_Work required_:
Line by line, copy out the data below exactly.
►
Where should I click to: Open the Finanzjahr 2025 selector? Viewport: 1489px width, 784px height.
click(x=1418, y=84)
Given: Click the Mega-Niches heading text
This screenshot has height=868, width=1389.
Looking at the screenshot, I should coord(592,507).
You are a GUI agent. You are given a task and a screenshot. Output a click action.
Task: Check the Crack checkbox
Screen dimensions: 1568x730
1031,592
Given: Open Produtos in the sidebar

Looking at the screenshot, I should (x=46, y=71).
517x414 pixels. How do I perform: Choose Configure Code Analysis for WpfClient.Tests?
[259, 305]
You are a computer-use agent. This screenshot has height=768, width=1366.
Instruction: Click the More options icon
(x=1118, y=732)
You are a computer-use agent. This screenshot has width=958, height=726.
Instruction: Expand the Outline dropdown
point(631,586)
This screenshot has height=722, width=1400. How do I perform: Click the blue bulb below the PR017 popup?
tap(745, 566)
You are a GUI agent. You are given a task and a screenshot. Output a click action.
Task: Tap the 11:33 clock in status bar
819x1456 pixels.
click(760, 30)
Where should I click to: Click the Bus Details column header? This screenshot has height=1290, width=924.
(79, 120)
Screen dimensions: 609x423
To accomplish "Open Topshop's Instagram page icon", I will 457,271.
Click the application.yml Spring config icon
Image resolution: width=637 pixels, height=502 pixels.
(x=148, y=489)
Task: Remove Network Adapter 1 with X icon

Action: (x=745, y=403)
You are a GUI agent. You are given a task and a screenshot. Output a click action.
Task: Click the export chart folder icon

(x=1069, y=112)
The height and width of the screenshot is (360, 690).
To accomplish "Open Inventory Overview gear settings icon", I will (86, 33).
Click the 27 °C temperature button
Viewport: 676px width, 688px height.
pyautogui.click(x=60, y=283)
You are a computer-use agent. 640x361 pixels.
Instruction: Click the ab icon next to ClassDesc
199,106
◄
_Answer below_:
Where should I click to: Open the Finanzjahr 2025 selector? Viewport: 1489px width, 784px height.
click(x=1418, y=84)
Given: Click the Mega-Niches heading text
This screenshot has height=868, width=1389.
Looking at the screenshot, I should coord(592,507).
You are a GUI agent. You are given a task and a screenshot. Output a click action.
Task: Check the Crack checkbox
Screen dimensions: 1568x730
1031,592
Given: Open Produtos in the sidebar

Looking at the screenshot, I should (x=46, y=71).
517x414 pixels. How do I perform: Choose Configure Code Analysis for WpfClient.Tests?
[259, 305]
You are a computer-use agent. This screenshot has height=768, width=1366.
Instruction: Click the More options icon
(x=1118, y=732)
You are a computer-use agent. This screenshot has width=958, height=726.
Instruction: Expand the Outline dropdown
point(631,586)
This screenshot has height=722, width=1400. How do I perform: Click the blue bulb below the PR017 popup?
tap(745, 566)
You are a GUI agent. You are given a task and a screenshot. Output a click action.
Task: Tap the 11:33 clock in status bar
819x1456 pixels.
click(760, 30)
Where should I click to: Click the Bus Details column header? This screenshot has height=1290, width=924.
(79, 120)
Screen dimensions: 609x423
To accomplish "Open Topshop's Instagram page icon", I will 457,271.
Click the application.yml Spring config icon
Image resolution: width=637 pixels, height=502 pixels.
(x=148, y=489)
Task: Remove Network Adapter 1 with X icon

Action: (x=745, y=403)
You are a GUI agent. You are given a task and a screenshot. Output a click action.
Task: Click the export chart folder icon

(x=1069, y=112)
The height and width of the screenshot is (360, 690).
To accomplish "Open Inventory Overview gear settings icon", I will (86, 33).
Click the 27 °C temperature button
Viewport: 676px width, 688px height.
pyautogui.click(x=60, y=283)
You are a computer-use agent. 640x361 pixels.
Instruction: Click the ab icon next to ClassDesc
199,106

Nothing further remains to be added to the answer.